Hi @wyli @Nic-Ma @holgerroth @SachidanandAlle what do you think?

Nic-Ma commented 2 years ago

Hi @yiheng-wang-nv ,

Thanks for the summary. As I mentioned in the previous comment, I think you only need to verify keywords for "typical supervised classification and segmentation models", you can maintain the list of bundle to run tests, right?

Thanks.

Nic-Ma commented 1 year ago

Hi @wyli @binliunls @yiheng-wang-nv ,

I would suggest to add the "output_dir" as a required key for bundles in the CI. We are using it for experiment management, for example: https://github.com/Project-MONAI/MONAI/blob/dev/monai/bundle/utils.py#L107 What do you think? If you don't have concerns, @yiheng-wang-nv could you please help add it?

Thanks in advance.

daguangxu commented 1 year ago

in training config requirement, validate#handlers and dataset_dir are missing. Here's what FL is using https://github.com/Project-MONAI/MONAI/blob/d5344a573ca0eb78cc6617da300816f8ad031087/monai/fl/utils/constants.py#L56

Note, dataset_dir is only used by FL stats. Maybe there can be some consolidation with Auto3DSeg as to how the data location is defined.

yiheng-wang-nv commented 1 year ago

According to @Nic-Ma and @daguangxu 's comments, the following bundles need to be changed:

  1. brats_mri_segmentation, need to modify "data_file_base_dir" to "dataset_dir"
  2. lung_nodule_ct_detection, need to modify "data_file_base_dir" to "dataset_dir"
  3. pathology_tumor_detection, need to modify data_root to "dataset_dir"
  4. valve_landmarks, need to add "dataset_dir"
  5. ventricular_short_axis_3label, need to add "dataset_dir"

However, the following two bundles missing output_dir:

  1. endoscopic_inbody_classification, missing output_dir in inference.json
  2. mednist_gan, missing output_dir in train.json

Hi @Nic-Ma , we may need to confirm if this key is necessary. If not having any output files, maybe we are not able to make it a hard requirement, and we can just advice users to use this variable if needed.

yiheng-wang-nv commented 1 year ago

According to @Nic-Ma and @daguangxu 's comments, the following bundles need to be changed:

  1. brats_mri_segmentation, need to modify "data_file_base_dir" to "dataset_dir"
  2. lung_nodule_ct_detection, need to modify "data_file_base_dir" to "dataset_dir"
  3. pathology_tumor_detection, need to modify data_root to "dataset_dir"
  4. valve_landmarks, need to add "dataset_dir"
  5. ventricular_short_axis_3label, need to add "dataset_dir"

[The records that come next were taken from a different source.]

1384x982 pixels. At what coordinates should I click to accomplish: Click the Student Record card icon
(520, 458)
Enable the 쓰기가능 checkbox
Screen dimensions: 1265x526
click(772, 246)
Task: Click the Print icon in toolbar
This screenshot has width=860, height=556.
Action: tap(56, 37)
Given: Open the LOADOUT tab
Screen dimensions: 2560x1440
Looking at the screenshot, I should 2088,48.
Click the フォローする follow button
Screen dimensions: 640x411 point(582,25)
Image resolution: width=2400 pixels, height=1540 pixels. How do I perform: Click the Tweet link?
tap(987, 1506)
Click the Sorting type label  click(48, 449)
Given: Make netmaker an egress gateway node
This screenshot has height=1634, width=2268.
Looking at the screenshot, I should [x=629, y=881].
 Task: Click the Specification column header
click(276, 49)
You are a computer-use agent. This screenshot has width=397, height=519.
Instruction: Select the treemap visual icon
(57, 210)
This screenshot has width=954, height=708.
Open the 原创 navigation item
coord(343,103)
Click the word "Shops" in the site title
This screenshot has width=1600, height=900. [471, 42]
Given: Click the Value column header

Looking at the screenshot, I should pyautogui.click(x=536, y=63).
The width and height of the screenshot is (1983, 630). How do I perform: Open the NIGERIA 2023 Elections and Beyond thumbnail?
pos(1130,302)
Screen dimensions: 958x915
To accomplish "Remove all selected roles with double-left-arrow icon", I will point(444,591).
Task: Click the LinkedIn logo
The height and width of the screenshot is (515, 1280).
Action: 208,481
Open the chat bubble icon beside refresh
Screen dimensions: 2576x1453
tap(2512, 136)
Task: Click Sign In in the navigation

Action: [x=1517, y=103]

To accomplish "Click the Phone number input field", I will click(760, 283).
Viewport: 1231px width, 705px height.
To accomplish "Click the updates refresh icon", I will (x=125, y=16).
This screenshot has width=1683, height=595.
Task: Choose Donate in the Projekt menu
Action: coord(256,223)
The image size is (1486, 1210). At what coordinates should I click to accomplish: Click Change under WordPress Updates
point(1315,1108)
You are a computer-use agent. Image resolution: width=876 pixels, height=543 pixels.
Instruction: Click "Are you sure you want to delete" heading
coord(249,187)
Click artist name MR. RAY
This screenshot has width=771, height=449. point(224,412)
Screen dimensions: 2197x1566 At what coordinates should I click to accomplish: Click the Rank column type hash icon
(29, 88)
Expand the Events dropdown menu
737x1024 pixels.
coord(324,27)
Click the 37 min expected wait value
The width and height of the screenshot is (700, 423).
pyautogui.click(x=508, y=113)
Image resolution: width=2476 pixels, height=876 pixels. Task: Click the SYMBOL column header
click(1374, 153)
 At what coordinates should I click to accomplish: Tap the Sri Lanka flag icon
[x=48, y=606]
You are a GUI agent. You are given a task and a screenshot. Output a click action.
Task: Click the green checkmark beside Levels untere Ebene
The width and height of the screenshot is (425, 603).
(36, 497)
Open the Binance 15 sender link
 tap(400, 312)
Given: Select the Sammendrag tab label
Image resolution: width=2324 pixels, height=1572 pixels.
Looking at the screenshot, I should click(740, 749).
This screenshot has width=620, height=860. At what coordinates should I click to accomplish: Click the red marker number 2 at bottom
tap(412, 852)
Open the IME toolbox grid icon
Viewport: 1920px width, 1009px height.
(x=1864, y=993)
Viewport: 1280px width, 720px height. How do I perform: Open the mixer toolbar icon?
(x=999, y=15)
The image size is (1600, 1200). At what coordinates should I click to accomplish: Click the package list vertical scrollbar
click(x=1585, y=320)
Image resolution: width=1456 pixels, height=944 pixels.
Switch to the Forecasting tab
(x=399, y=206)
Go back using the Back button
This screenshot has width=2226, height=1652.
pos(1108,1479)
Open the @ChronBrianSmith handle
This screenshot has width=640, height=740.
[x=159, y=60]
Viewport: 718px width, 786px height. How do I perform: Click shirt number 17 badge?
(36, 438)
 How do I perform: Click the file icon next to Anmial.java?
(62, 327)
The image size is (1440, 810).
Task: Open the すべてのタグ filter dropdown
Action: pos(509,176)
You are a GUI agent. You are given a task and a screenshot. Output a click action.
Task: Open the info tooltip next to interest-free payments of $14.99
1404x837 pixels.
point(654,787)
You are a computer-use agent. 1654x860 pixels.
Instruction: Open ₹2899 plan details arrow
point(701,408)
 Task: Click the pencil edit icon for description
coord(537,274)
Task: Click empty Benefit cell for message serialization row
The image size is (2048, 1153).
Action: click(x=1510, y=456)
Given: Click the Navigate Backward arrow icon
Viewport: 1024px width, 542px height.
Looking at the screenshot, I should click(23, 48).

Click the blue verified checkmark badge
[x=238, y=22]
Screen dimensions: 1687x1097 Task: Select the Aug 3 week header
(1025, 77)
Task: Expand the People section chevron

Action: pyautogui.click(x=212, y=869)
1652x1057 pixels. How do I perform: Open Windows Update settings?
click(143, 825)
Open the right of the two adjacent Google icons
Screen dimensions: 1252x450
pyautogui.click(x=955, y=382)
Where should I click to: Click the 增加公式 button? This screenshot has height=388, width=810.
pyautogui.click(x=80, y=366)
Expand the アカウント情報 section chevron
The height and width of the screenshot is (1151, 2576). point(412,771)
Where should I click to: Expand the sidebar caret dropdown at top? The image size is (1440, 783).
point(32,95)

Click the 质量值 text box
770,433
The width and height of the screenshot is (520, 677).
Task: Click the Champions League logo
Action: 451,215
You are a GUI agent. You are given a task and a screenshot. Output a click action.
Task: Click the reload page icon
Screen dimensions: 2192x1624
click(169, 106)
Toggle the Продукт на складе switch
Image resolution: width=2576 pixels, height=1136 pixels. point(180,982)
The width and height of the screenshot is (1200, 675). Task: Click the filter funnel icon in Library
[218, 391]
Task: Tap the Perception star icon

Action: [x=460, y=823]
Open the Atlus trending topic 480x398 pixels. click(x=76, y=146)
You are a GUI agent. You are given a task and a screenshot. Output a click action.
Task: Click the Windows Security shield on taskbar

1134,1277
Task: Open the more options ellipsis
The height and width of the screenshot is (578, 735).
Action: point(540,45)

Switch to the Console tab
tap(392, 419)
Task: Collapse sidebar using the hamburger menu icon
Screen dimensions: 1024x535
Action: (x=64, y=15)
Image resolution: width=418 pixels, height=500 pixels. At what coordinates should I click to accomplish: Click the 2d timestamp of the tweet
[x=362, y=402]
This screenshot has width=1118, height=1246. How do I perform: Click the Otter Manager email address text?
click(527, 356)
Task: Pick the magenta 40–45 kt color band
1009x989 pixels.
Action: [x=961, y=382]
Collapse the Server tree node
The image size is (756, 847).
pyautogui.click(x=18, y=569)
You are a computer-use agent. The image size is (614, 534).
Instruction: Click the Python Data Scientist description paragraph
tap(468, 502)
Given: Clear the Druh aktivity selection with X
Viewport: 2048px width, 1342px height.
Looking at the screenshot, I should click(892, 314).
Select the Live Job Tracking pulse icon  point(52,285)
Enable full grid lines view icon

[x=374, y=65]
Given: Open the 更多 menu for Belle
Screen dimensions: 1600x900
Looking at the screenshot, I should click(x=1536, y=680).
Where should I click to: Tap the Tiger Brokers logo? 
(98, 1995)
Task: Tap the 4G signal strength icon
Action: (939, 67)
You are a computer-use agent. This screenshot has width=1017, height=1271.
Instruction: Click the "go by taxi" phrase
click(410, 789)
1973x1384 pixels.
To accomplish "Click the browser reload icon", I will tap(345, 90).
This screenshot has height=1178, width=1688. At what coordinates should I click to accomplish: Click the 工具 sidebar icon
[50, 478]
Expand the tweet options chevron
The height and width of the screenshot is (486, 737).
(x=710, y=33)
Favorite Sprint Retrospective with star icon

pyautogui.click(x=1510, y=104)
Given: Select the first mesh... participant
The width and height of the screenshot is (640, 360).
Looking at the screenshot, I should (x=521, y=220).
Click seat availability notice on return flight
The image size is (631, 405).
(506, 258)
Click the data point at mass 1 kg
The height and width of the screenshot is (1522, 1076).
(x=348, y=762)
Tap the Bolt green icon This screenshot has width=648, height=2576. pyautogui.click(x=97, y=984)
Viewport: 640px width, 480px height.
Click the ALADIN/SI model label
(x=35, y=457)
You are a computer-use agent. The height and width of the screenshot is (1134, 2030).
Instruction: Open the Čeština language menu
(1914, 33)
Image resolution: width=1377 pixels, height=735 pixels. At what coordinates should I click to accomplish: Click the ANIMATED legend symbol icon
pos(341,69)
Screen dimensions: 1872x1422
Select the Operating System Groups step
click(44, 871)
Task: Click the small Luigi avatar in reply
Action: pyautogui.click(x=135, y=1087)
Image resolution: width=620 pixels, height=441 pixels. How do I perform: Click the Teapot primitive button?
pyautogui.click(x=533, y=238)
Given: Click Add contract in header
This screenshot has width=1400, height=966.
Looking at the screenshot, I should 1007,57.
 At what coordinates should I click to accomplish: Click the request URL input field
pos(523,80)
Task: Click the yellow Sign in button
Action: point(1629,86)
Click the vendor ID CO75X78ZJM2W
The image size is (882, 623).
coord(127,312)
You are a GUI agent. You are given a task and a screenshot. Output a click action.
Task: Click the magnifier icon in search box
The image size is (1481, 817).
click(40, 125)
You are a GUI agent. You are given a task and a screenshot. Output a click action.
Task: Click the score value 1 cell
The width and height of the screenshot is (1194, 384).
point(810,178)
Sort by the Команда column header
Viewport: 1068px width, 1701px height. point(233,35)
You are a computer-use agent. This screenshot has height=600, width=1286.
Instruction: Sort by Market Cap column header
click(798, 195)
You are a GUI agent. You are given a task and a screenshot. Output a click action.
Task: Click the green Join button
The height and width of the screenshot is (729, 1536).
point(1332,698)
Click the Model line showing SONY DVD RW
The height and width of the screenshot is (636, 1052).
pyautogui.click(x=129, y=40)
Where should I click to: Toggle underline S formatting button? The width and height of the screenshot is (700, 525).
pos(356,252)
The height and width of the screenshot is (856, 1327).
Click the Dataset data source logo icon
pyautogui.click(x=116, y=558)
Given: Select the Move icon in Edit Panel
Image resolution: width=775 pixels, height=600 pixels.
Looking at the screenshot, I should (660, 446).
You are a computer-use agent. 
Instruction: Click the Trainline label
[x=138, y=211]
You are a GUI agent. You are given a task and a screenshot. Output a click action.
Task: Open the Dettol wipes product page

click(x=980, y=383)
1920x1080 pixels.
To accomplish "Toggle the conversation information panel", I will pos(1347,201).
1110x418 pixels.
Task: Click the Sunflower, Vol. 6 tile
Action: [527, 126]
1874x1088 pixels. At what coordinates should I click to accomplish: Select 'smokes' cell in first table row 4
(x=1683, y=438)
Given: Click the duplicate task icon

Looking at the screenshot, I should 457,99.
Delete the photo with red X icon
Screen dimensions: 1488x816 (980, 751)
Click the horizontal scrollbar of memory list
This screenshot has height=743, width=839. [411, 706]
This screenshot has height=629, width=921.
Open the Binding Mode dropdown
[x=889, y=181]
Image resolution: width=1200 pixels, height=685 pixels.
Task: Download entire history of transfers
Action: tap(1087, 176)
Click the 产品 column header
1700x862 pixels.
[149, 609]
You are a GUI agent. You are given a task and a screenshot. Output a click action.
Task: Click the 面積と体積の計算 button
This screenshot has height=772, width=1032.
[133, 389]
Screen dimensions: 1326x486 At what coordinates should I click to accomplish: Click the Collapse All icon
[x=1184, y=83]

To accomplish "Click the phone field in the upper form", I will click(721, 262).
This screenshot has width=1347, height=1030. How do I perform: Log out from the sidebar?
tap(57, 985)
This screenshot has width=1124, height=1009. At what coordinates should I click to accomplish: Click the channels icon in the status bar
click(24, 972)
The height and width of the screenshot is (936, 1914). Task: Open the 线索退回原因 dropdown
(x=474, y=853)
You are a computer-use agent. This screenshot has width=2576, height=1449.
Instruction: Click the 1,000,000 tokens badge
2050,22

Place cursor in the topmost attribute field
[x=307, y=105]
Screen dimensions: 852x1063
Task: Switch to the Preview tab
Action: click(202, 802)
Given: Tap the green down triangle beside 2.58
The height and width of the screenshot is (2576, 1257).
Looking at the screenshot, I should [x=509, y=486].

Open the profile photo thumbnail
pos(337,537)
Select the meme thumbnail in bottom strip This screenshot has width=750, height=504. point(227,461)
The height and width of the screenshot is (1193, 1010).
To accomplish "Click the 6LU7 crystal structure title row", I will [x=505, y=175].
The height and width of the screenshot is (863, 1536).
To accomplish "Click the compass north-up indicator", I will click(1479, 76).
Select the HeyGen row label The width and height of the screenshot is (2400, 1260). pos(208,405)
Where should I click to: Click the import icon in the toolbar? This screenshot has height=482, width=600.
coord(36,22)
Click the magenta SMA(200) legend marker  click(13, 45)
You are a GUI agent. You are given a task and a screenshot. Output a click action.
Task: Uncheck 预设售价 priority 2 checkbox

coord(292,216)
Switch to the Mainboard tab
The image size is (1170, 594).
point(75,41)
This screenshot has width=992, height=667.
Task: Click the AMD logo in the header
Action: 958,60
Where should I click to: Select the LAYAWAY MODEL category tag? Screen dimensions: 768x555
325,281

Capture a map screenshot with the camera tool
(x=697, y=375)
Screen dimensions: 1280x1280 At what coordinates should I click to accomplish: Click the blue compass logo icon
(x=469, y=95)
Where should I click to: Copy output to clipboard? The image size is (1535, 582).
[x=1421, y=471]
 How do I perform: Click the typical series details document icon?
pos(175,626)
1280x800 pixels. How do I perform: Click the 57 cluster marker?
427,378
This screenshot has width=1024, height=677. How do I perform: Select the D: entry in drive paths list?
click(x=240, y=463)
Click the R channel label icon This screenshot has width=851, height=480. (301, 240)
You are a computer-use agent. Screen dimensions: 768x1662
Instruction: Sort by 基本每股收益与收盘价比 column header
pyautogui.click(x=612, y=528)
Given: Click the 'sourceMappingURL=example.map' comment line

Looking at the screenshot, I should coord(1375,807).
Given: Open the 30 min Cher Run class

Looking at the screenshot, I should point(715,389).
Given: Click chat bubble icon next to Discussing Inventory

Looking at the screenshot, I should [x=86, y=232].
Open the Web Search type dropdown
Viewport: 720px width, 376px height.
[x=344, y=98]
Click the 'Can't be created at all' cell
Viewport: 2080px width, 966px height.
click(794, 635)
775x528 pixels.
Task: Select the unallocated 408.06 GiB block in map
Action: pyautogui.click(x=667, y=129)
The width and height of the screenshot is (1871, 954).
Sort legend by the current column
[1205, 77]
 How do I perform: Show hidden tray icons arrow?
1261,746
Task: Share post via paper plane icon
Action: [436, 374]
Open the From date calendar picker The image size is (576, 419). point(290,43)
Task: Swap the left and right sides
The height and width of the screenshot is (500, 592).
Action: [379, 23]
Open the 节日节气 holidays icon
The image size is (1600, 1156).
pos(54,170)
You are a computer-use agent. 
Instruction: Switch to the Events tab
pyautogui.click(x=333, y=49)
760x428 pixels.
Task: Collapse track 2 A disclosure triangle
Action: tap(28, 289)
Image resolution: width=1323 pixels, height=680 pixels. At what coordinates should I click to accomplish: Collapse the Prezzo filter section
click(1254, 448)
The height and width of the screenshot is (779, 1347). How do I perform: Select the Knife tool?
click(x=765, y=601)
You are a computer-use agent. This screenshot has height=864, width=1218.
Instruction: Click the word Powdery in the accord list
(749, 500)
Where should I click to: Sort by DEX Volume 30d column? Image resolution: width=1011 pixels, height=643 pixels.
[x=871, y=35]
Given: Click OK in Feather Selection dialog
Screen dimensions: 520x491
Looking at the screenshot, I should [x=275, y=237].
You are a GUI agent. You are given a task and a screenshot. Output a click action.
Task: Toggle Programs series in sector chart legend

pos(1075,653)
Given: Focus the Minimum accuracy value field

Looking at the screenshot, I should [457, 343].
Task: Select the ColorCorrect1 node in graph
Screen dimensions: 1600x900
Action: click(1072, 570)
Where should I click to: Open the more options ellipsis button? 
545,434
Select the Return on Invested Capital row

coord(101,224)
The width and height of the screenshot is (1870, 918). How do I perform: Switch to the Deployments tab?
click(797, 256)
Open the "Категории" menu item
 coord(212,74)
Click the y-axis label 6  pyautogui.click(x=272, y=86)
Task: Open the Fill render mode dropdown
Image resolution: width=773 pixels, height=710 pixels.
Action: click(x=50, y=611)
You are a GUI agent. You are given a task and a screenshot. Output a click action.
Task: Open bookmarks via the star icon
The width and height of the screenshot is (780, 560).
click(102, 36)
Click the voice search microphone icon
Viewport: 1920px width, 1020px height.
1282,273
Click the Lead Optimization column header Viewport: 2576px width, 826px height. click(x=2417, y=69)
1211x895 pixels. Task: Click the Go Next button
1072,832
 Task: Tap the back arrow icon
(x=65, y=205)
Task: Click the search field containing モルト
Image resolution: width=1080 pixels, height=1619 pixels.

However, the following two bundles missing output_dir:

  1. endoscopic_inbody_classification, missing output_dir in inference.json
  2. mednist_gan, missing output_dir in train.json

Hi @Nic-Ma , we may need to confirm if this key is necessary. If not having any output files, maybe we are not able to make it a hard requirement, and we can just advice users to use this variable if needed.

I just aligned with Nic, and we planned to remove the hard requirement of having output_dir since bundles may not need to output files in training or inference. Within the PR.